Bundan on beş sene önce başlayan ‘Aromaterapi’ tutkum, okuma, öğrenme, eğitim, araştırma, deneme, karıştırma ile geçen zamanlardan sonra yedi sene önce Homemade Aromaterapi’yi kurmam ile hayat buldu. Seneler önce, Lasse Hallström’ün çok sevdiğim Çikolata filmini izlediğimde (onlarca kere), her şeyden uzak bu minik Fransız kasabasındaki o küçücük dükkandan, oradaki sihirli havadan, basit olanın güzelliğinden, içeri girenlerin hayatını değiştirebilme gücünden çok etkilenmiştim ve ben de, kalbimden geçeni aktarabileceğim, insanlara bu şekilde dokunabileceğim bir yerim olabilmesini dilemiştim, seneler sonra öyle de oldu, her gün şükrediyorum..

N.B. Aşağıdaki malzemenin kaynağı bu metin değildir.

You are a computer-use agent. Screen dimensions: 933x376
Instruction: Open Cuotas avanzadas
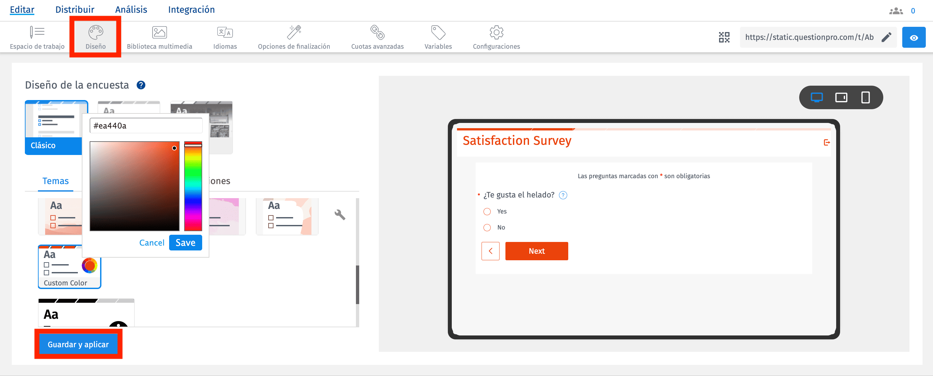tap(377, 37)
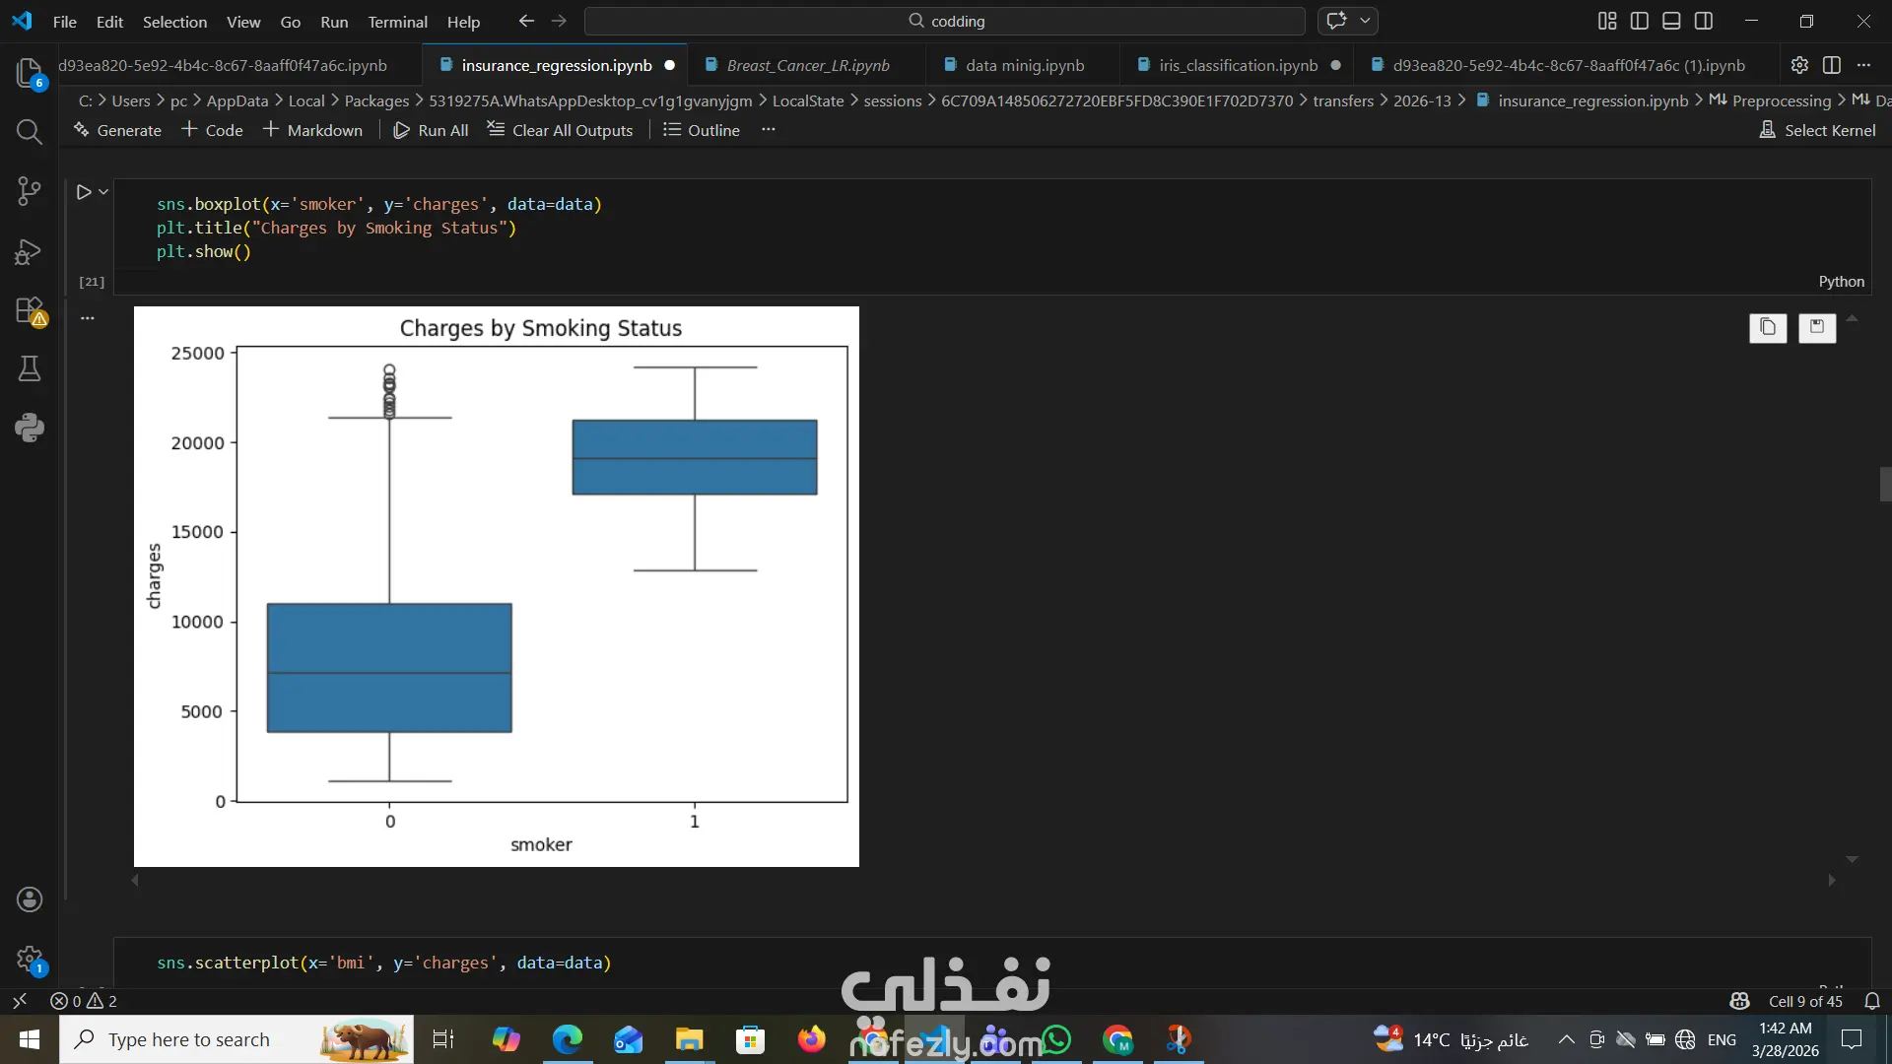Save the plot image output
Image resolution: width=1892 pixels, height=1064 pixels.
pyautogui.click(x=1816, y=327)
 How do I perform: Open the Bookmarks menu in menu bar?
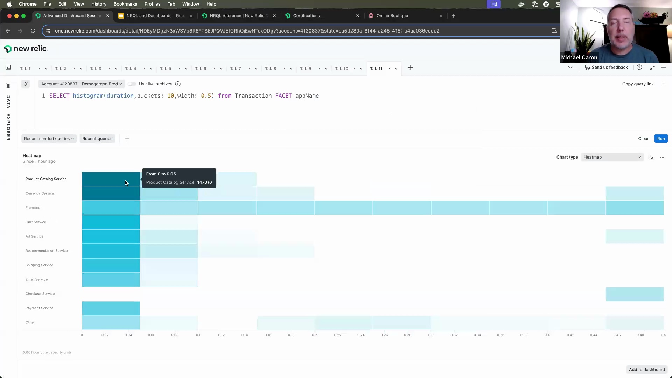pos(125,4)
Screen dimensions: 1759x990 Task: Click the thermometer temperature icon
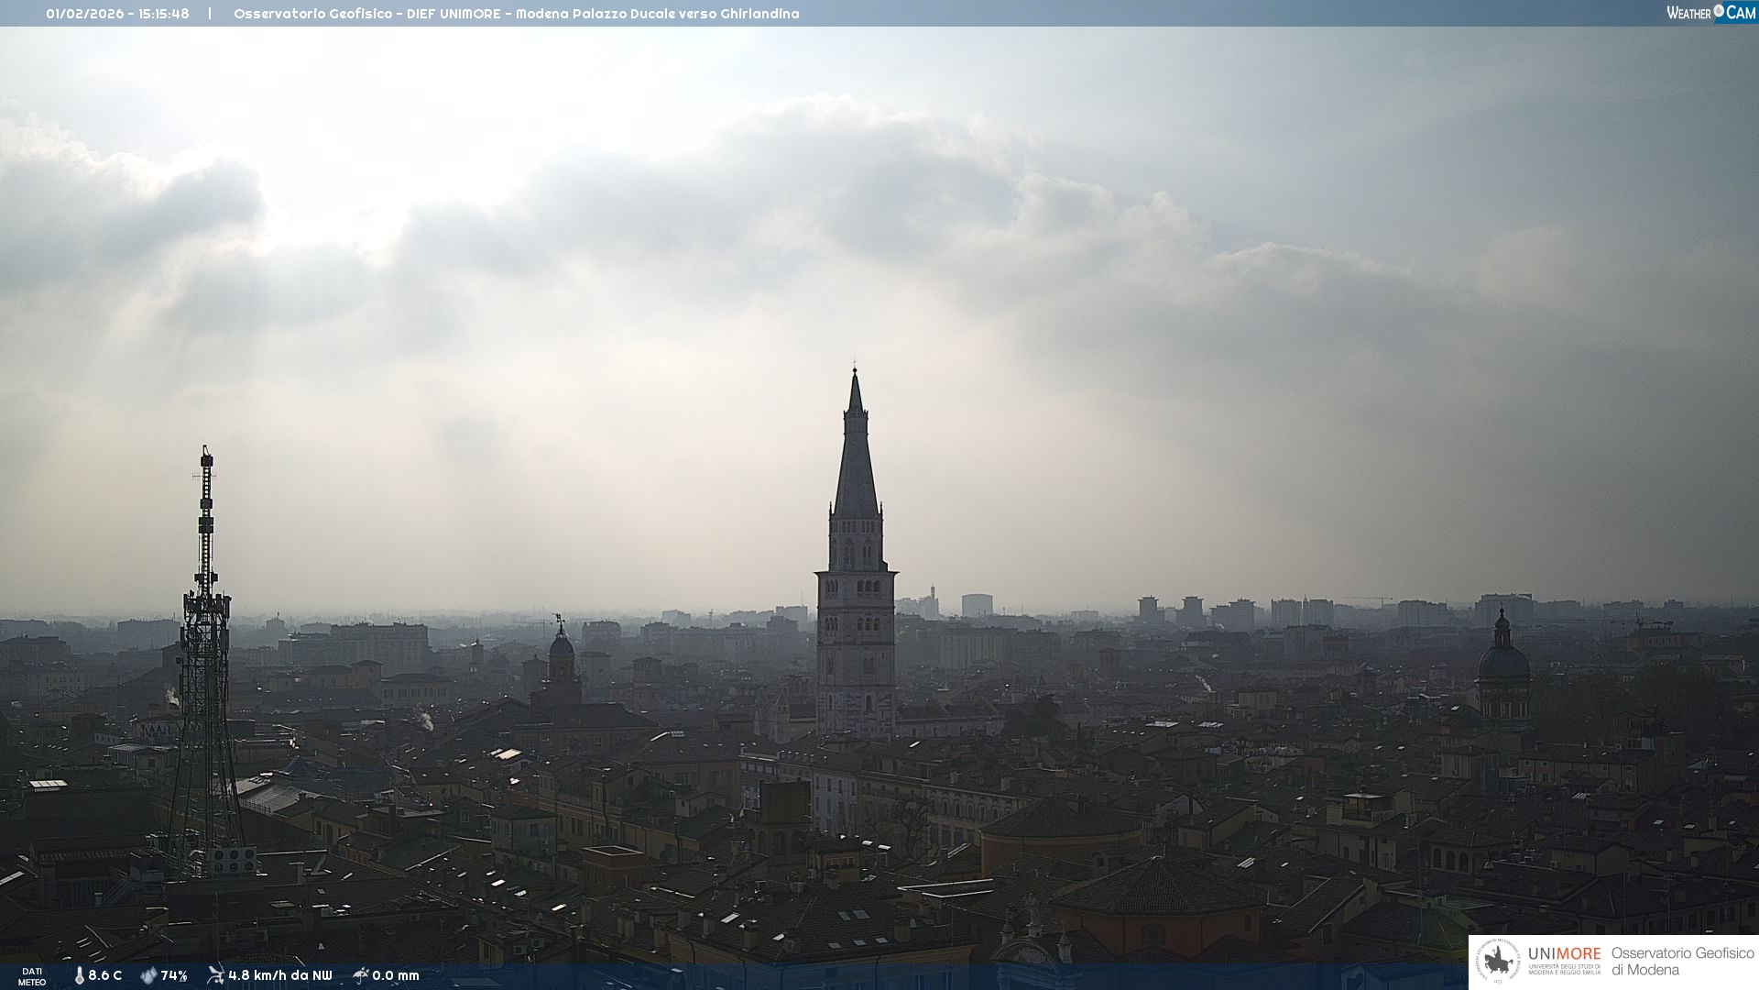click(79, 975)
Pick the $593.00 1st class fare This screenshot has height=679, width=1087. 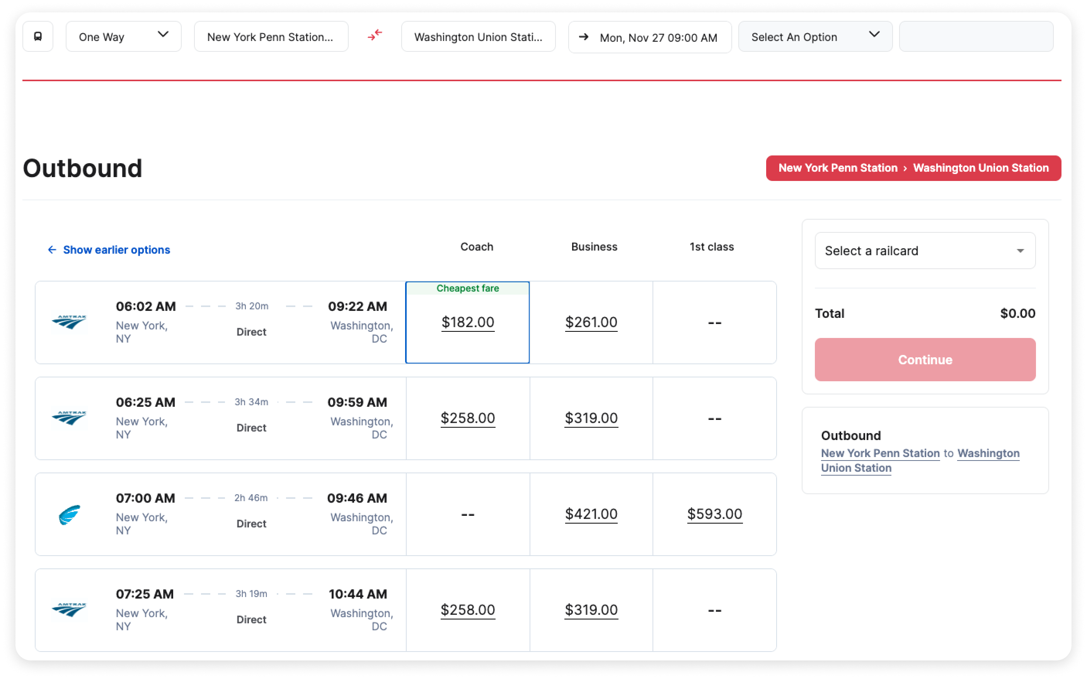714,514
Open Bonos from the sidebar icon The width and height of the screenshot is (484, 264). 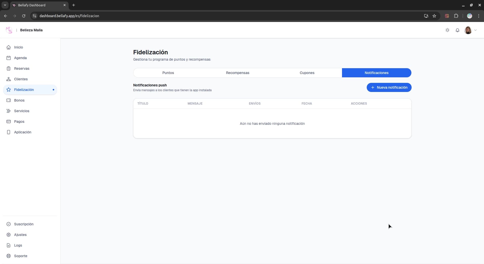tap(8, 100)
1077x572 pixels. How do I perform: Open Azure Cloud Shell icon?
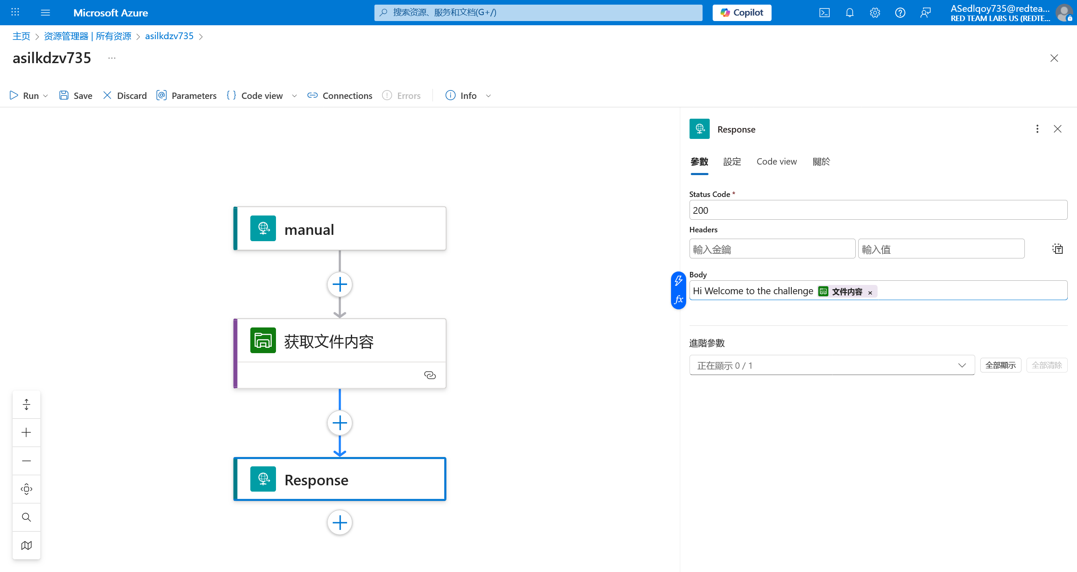(825, 13)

Adımımı atarken, 6000 yıllık bir geçmişe sahip olan ‘Aromaterapinin' eski ruhuna, içinde yaşadığım, nefes aldığım Kuzguncuk’tan daha çok yakışacak başka bir semt hayal edemedim. Bu inançla 2012 yılı Temmuz ayında ilk dükkanımı burada açtım ve tam da hayal ettiğim gibi oldu, mahalle de, biz de burada olmayı çok sevdik, özdeşleştik. Bu sene doğduğumuz, büyüdüğümüz dükkanımızdan çıkıp, üzerinde mimarının 1881 yılı imzası ile büyüleyici yüksek tavanı, orijinal halini koruyan duvarları, güneşi içerisine alan harika ışığı ve enerjisi ile İcadiye no.21’e geçtik, iyi ki de geçtik..
Geçen yedi sene içerisinde, içimizde, aklımızda hep olan, ama biraz zamana ihtiyaç olduğunu düşündüğümüz şeyi, bu güzel Boğaz köyünden doğup, büyüyüp, yayılma niyetimizi, Mayıs ayında Nişantaş/Topağacı dükkanımızı, Aralık ayı sonunda da ise Kanyon’u açarak gerçekleştirmiş olacağız. Bundan dört sene önce açılan güzel İzmir dükkanımız da, Alsancak’ta ilk şehir dışı dükkanımız..
Kısaca 2019 yılı bizim için bol taşınmalı, bol yerleşmeli, çokça planlamalı, bol üretimli bir sene oldu. 2020’nin de benzer güzel heyecanlarla geçmesini, herkese iyilik, sağlık, huzur getirmesini diliyorum.